▶ [Do this] Identify every line of the material below that contains the string "width", and copy each such line in full.

▶ [Data in this exercise]
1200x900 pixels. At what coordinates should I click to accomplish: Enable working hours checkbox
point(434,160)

---

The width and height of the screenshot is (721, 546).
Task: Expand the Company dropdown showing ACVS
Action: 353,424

--

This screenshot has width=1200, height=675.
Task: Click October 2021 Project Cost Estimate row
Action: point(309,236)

▶ [Exercise result]
The width and height of the screenshot is (721, 546).
This screenshot has width=1200, height=675.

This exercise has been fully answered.